Les conclusions du Grenelle de l’environnement sont fixées aux 24 et 25 octobre mais une présentation officielle des conclusions est prévue...le 15 décembre. Pourquoi ?

C'est Agir pour l'Environnement qui l'indique, en publiant dès maintenant les conclusions des négociations :
- Un moratoire sur les OGM durant la période où les OGM ne sont pas cultivés
- Une interdiction de l’utilisation de lampes classiques entre 2h et 3h du matin
- Une charte qui n’engage que celles et ceux qui y croient encadrant fictivement le contenu des publicités
- L’adoption d’un malus frappant les véhicules rejettant plus de 750 grammes de C02 par km
- Une diminution de 10 km/h des vitesses autorisés. sur les voies navigables
- Une loi interdisant le sursursuremballage et les vieux incinérateurs mais autorisant la construction de nouvelles unités de valorisation énergétique
- Une diminution de l’utilisation des pesticides dans le cadre d’un grand plan de promotion de l’agriculture raisonnée
- Une TVA à taux réduit pour les produits écologiques (proposée et immédiatement refusée au niveau communautaire)
- Une application de la LOTI de 1981 privilégiant le rail à la route. sauf lorsque les élus locaux réclament le contraire
- Le construction de l’EPR et de sa ligne à très haute tension et ce quoi qu’il arrive
- Un double étiquettage CO2 permettant à la grande distribution de se donner bonne conscience tout en continuant massivement à promouvoir les produits antiécologiques
- L’organisation d’un Grenelle de l’environnement
- L’application des directives européennes
- L’obligation faite aux industriels de peindre leur logo en vert
- Supprmier le principe de précaution (parce que c’est mal) grâce à une croissance durable (parce que c’est bien)
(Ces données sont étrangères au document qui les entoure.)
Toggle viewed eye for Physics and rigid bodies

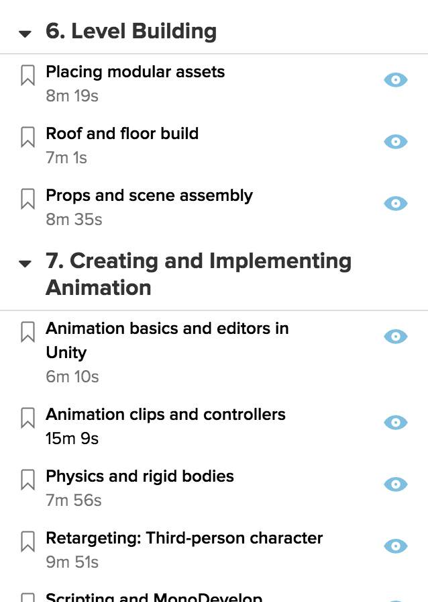pos(395,484)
Stéphen Kerckhove, Délégué général d’Agir pour l’Environnement, indique que « le Grenelle de l’environnement tend à se transformer en un simulacre de négociation dont la vocation première est d’orchestrer un gigantesque "greenwaching" du pouvoir en place ».

On peut effectivement craindre que le laps de temps entre le 25 octobre et le 15 décembre serve aux pouvoirs publics à adapter les propositions aux demandes des différents lobbies.